Al Bovik and other UT Austin-Amazon Science Hub leadership doing hook 'em horns hand signs on stage
Leaders of the the UT Austin Amazon Science Hub at the launch event.

The newly formed UT Austin-Amazon Science Hub has awarded its first round of research gifts and fellowships to scientists and engineers across three schools and colleges at the Forty Acres.

Announced earlier this year, The hub is the sixth such alliance between the tech company and a leading university. It aims to advance research that prompts new discoveries addressing significant challenges and leads to solutions that benefit society.

One of the main ways it’s doing that is through providing research gifts to faculty working in areas of joint interest and supporting doctoral graduate student through fellowships.

“Already the new UT Austin-Amazon Science Hub is serving its grand purpose – to help start new, innovative, and sometimes risky research propositions, as well as solving problems that are critical to the workflows that occur throughout industry,” said Al Bovik, director of the Science Hub and professor in the Cockrell School of Engineering’s Chandra Family Department of Electrical and Computer Engineering. “These projects all tackle important problems in next-generation technology. Most importantly, they are engaging some of our best students and faculty on problems of great engineering interest, through direct collaborations with leading-edge industry teams.”

All three of the first round of awards are focused on artificial intelligence, specifically language processing.

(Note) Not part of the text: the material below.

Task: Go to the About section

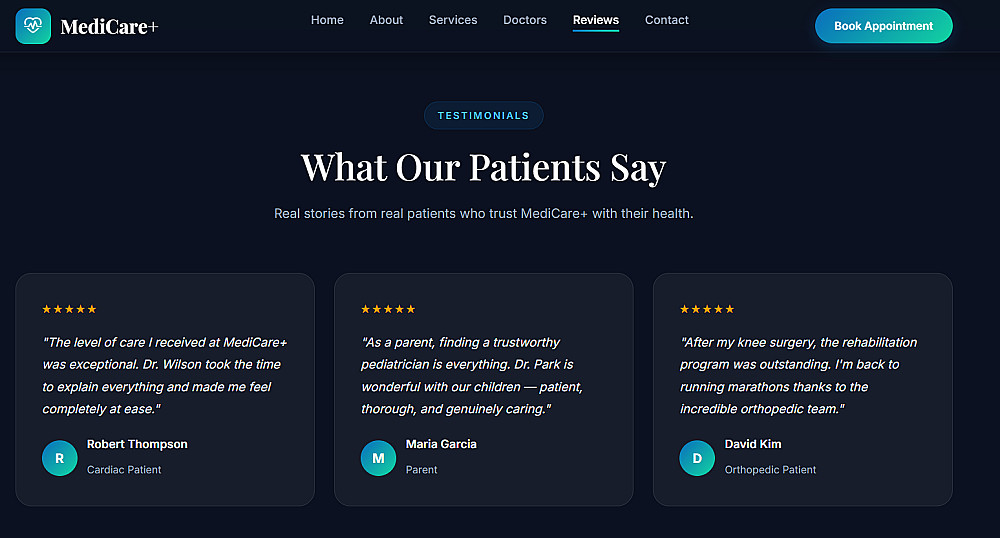Action: coord(386,20)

Here are the first round of Science Hub funding awards:

Electrical and computer engineering faculty members Sujay Sanghavi and Alex Dimakis and Ph.D. student Georgios Smyrnis, will receive funding for work on research related to CLIP models. This type of artificial intelligence focuses on identifying visual information and describing it in text. They hope to create smaller models that don’t take up as much computing bandwidth that can combine to match the capabilities of larger models.

Assistant professor Greg Durrett and Ph.D. student Juan Diego Rodriguez from the College of Natural Sciences' Department of Computer Science are working on large language models, powerful models like ChatGPT that can perform a variety of tasks. Their research for this project focuses in particular on fact-checking statements generated by these models to make sure they are accurate. This is particularly challenging as these models can produce long responses, requiring algorithms that can systematically check individual statements to identify errors.

Ajay Jaiswal, a Ph.D. student in the School of Information, received a research fellowship from Amazon. His work also focuses on addressing several fundamental bottlenecks (training, transfer, inference efficiency, and scalability, etc.) for modern-day neural networks (especially large foundational models). Through the fellowship, he will take a “big-little” approach to making these highly expensive and compute-heavy models (big) more accessible. Like Sanghavi and Dimakis, he wants to shrink the footprint of these types of AI (little), and to do that, he will focus on a more efficient design of the algorithms.

As part of the mission of the hub, community and knowledge exchange will take place through multiple annual events. The first awardees will have an opportunity to share their work later this year as part of the next UT Austin-Amazon Science Hub event on campus.